Between January 1st and December 31st, 2009, consecutive patients discharged from the University of Wisconsin NSICU after >a 48 h minimum stay were evaluated as part of a QI project. A protocol for the initiation of PTP was designed and implemented for NSICU patients. The protocol did not vary based on type of intracranial injury. The rate of VTE was reported as was heparin-induced thrombocytopenia and PTP-related expansion of intracranial hemorrhage (IH) requiring reoperation. The number of patients receiving PTP and the timing of therapy were tracked. Patients were excluded for persistent coagulopathy, other organ system bleeding (such as the gastrointestinal tract), or pregnancy. Faculty could opt out of the protocol without reason. Using the same criteria, patients discharged during the preceding 6 months, from July 1st to December 31st, 2008, were evaluated as controls as the PTP protocol was not in effect during this time.
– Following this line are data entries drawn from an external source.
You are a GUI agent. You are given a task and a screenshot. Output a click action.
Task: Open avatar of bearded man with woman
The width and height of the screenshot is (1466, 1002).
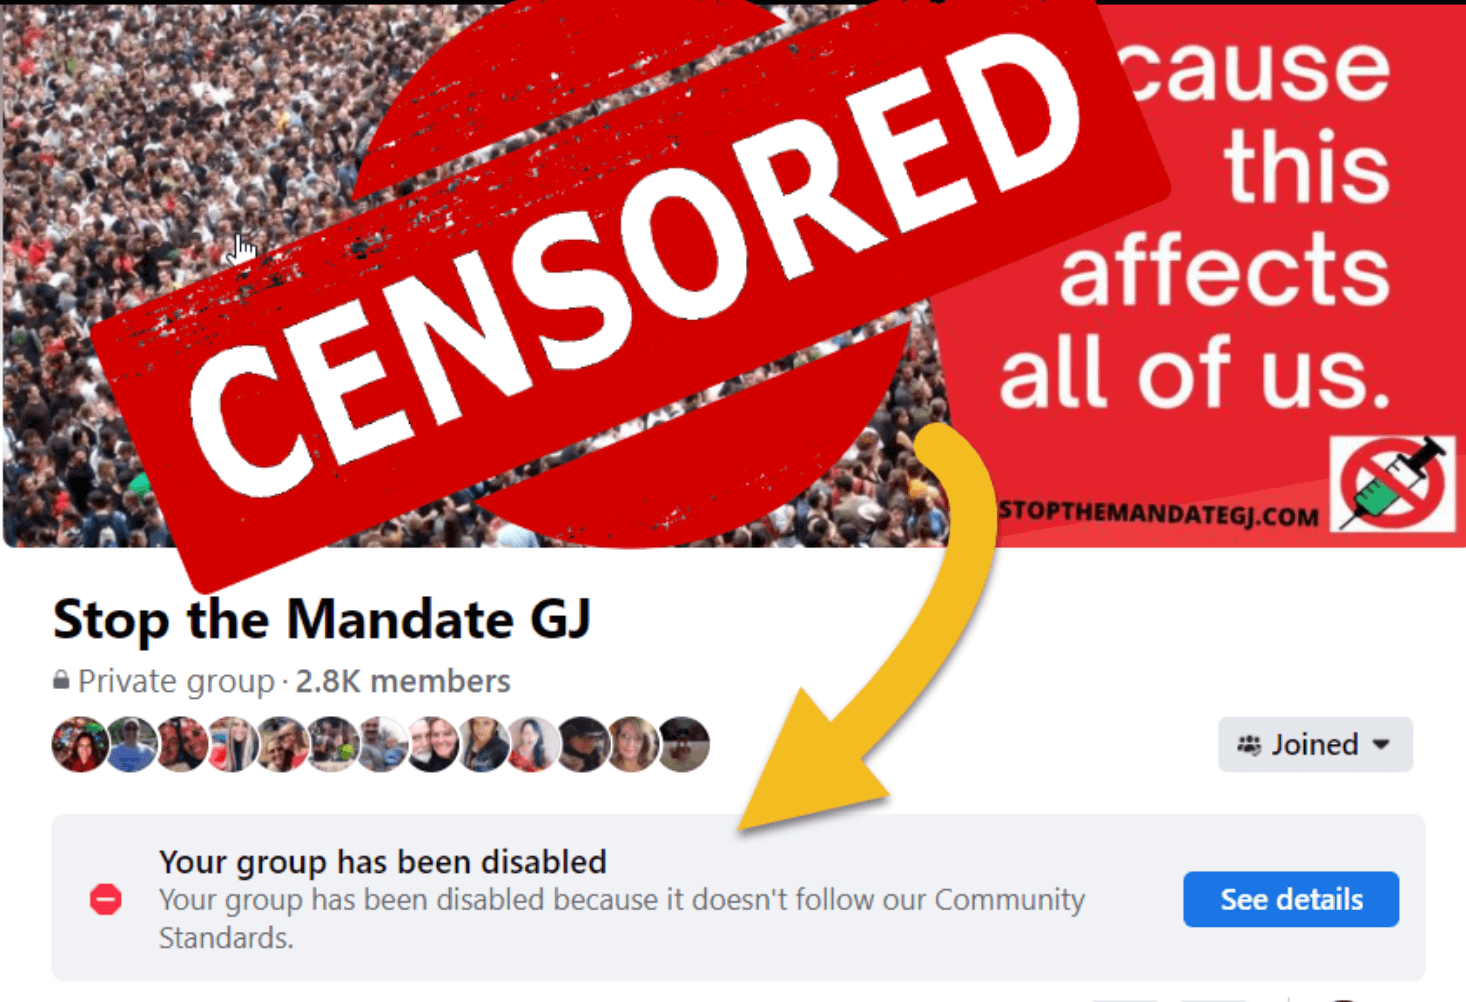point(433,744)
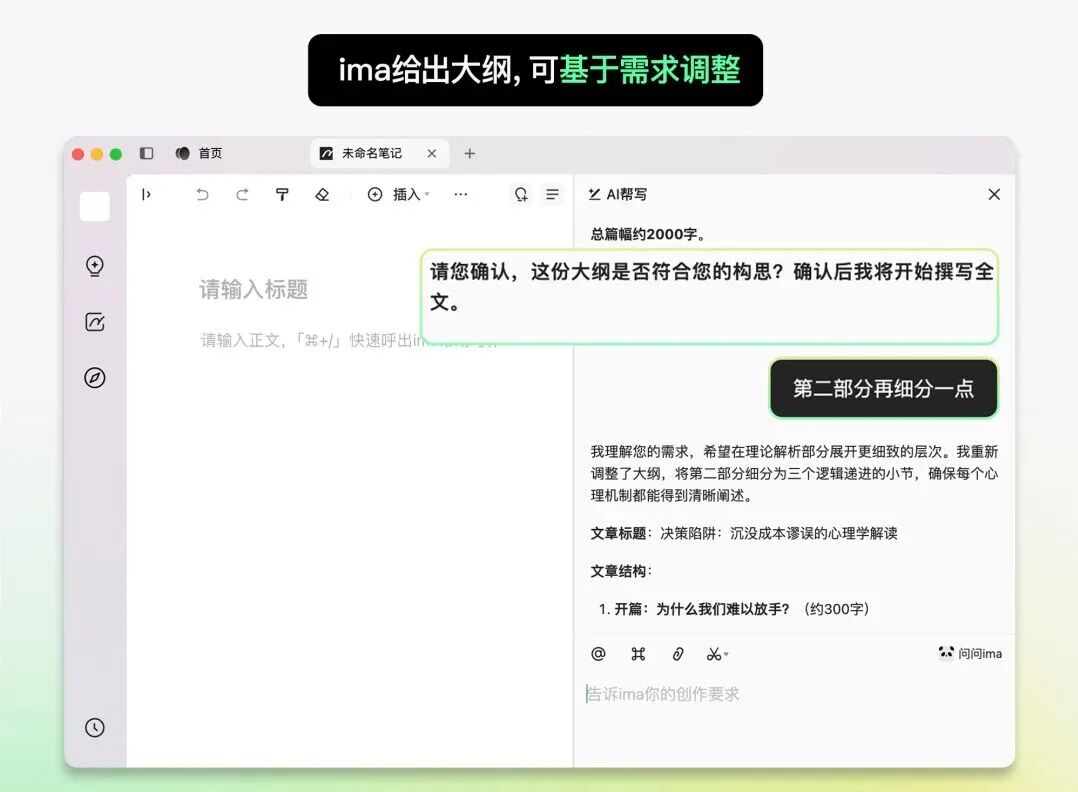This screenshot has width=1078, height=792.
Task: Open the compass discover icon in sidebar
Action: click(95, 378)
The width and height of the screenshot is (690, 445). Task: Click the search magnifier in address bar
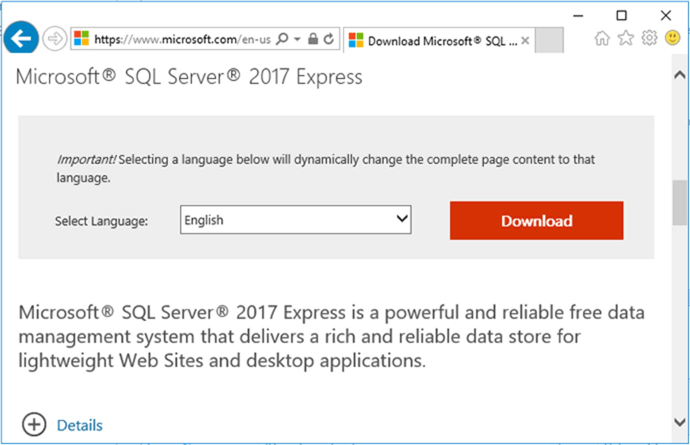281,39
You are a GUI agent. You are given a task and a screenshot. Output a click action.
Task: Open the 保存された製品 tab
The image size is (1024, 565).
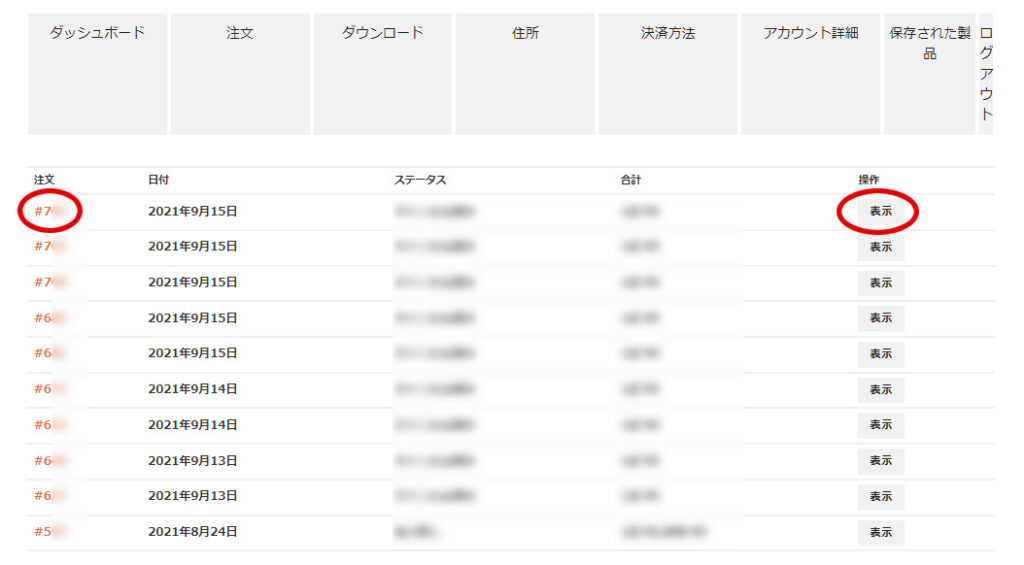(929, 74)
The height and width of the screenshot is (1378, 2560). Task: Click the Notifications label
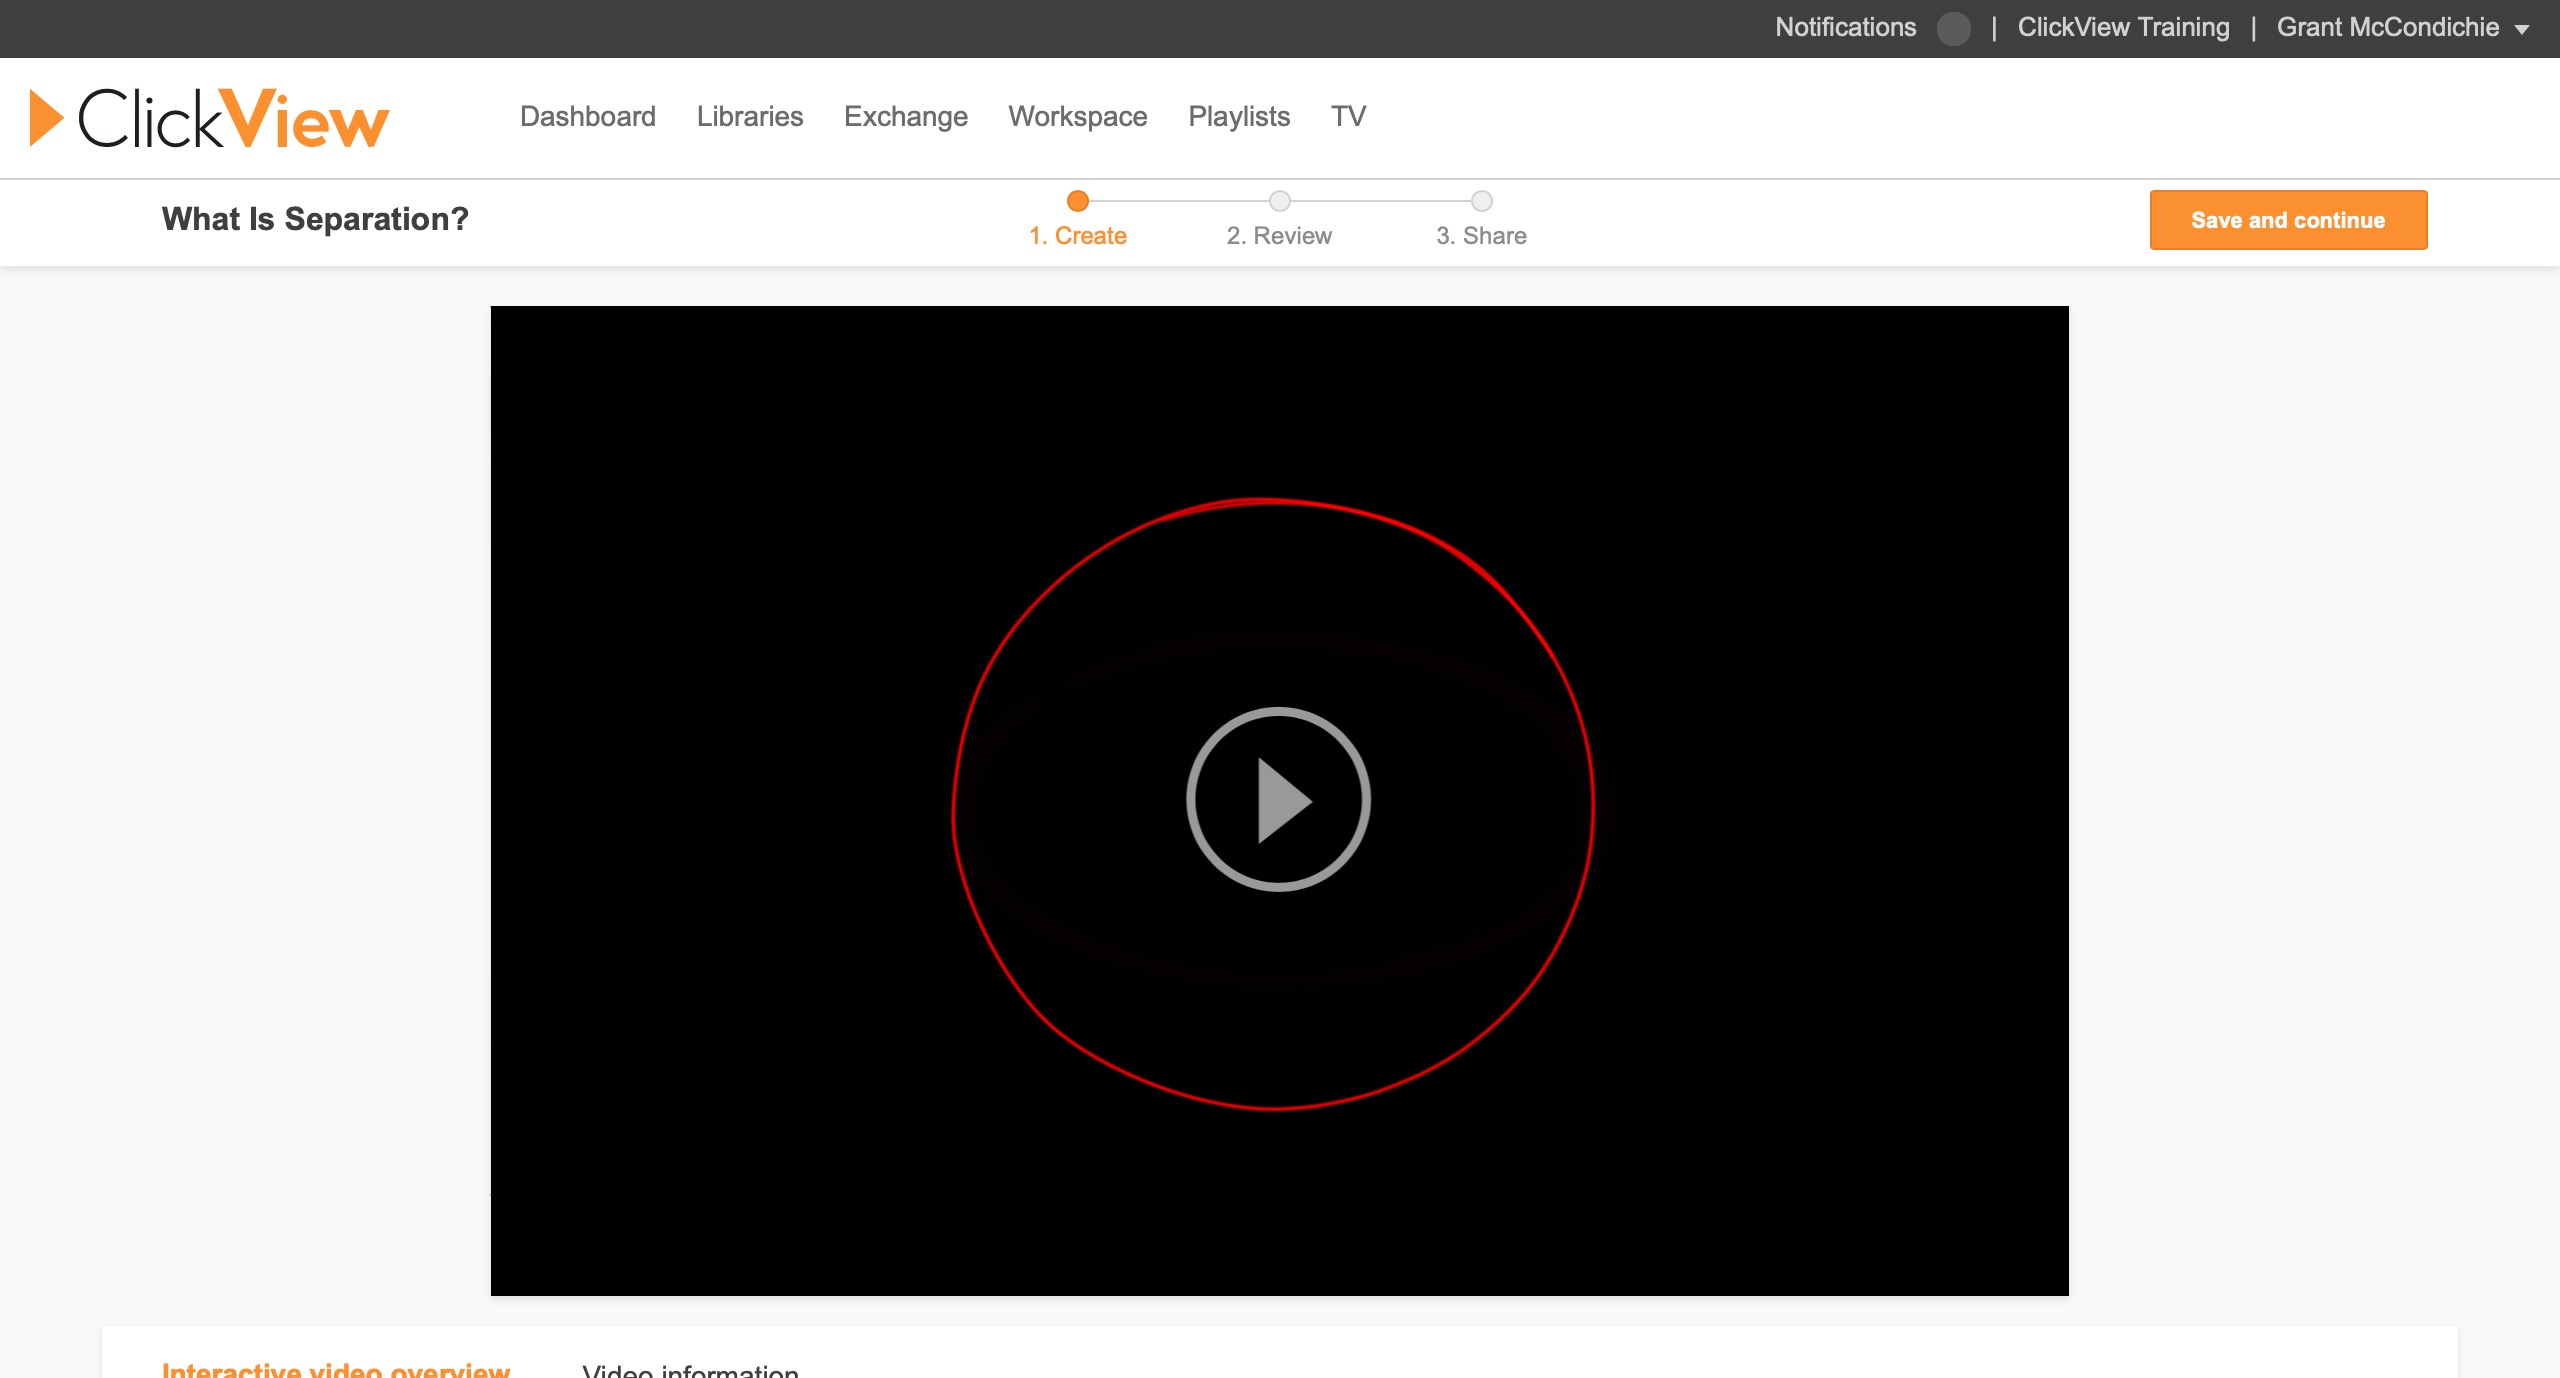1845,28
During the control period, there were 48 head trauma admissions who met the inclusion criteria. In 22 patients (45.8 %), PTP was initiated at an average of 4.9 ± 5.4 days after admission. During the protocol period, there were 87 head trauma admissions taken from 1,143 total NSICU stays who met criteria. In 63 patients (72.4 %), the care team in the NSICU successfully initiated PTP, at an average of 3.4 ± 2.8 days after admission. All 87 trauma patients were analyzed, and the rate of clinically significant deep venous thrombosis (DVT) was 6.9 % (6 of 87). Three protocol patients (3.45 %) went to the operating room for surgery after the initiation of PTP; none of these patients had a measurable change in hemorrhage size on head CT. The change in percentage of patients receiving PTP was significantly increased by the protocol (p < 0.0001); while the average days to first PTP dose trended down with institution of the protocol, this change was not statistically significant.
A PTP protocol in the NSICU is useful in controlling the number of complications from DVT and pulmonary embolism while avoiding additional IH. This protocol, based on a published body of literature, allowed for VTE rates similar to published rates, while having no PTP-related hemorrhage expansion. The protocol significantly changed physician behavior, increasing the percentage of patients receiving PTP during their hospitalization; whether long-term patient outcomes are affected is a potential goal for future study.